In hydraulic fracturing operations, the apparent viscosity of the fracturing fluid determines the fracture width achieved at a given pump rate and the proppant transport capacity of the fluid inside the fracture. Crosslinked borate gels (the dominant fracturing fluid type for Cardium and Viking treatments in Alberta) develop very high apparent viscosities at low shear rates (apparent viscosity greater than 500 mPa·s at 10 reciprocal seconds) through the formation of a three-dimensional polymer network, which provides excellent proppant suspension and allows tight proppant packs to be placed at the fracture tip. At the high shear rates encountered as the gel passes through the perforations (thousands to tens of thousands of reciprocal seconds), the crosslinked gel temporarily delumps and the apparent viscosity drops to 30 to 80 mPa·s, reducing the perforation friction pressure. The fracturing engineer specifies a minimum fluid apparent viscosity at the bottom-hole temperature condition (typically measured at 100 reciprocal seconds using a high-pressure, high-temperature viscometer at 70 to 90 degrees Celsius for Cardium wells) to ensure the fluid maintains adequate proppant-carrying capacity throughout the fracture at reservoir conditions, accounting for thermal degradation of the polymer during the 2 to 4-hour fracture operation.
The relationship between apparent viscosity and temperature is critical for deep HPHT well applications. All petroleum fluids show decreasing apparent viscosity with increasing temperature (viscosity of crude oil may drop from 5,000 mPa·s at 15 degrees Celsius to 3 mPa·s at 150 degrees Celsius), and drilling muds behave similarly. For oil-based muds used in HPHT wells such as the Duvernay at temperatures exceeding 130 degrees Celsius, the base oil viscosity at bottomhole conditions may be only 1 to 3 mPa·s, and the overall apparent viscosity of the mud at bottomhole temperature and 150 reciprocal seconds may be 30 to 50 percent lower than at the surface measurement temperature of 65 degrees Celsius (the standard API mud check temperature).
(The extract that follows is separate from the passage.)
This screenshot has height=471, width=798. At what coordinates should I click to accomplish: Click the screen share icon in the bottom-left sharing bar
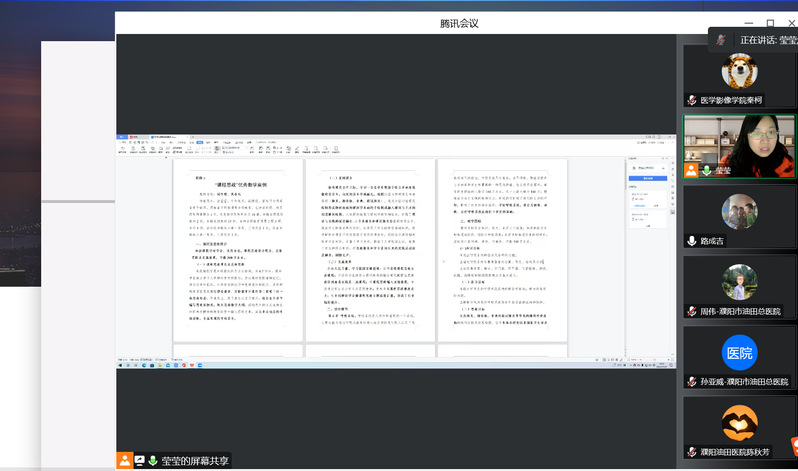[139, 461]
The surface apparent viscosity measurement alone is therefore not sufficient for ECD calculations in HPHT wells; the mud supplier provides a viscosity-temperature profile measured with a high-pressure viscometer at pressures matching bottomhole conditions, and the hydraulics model uses this profile to predict the apparent viscosity at each depth point along the wellbore for accurate ECD computation.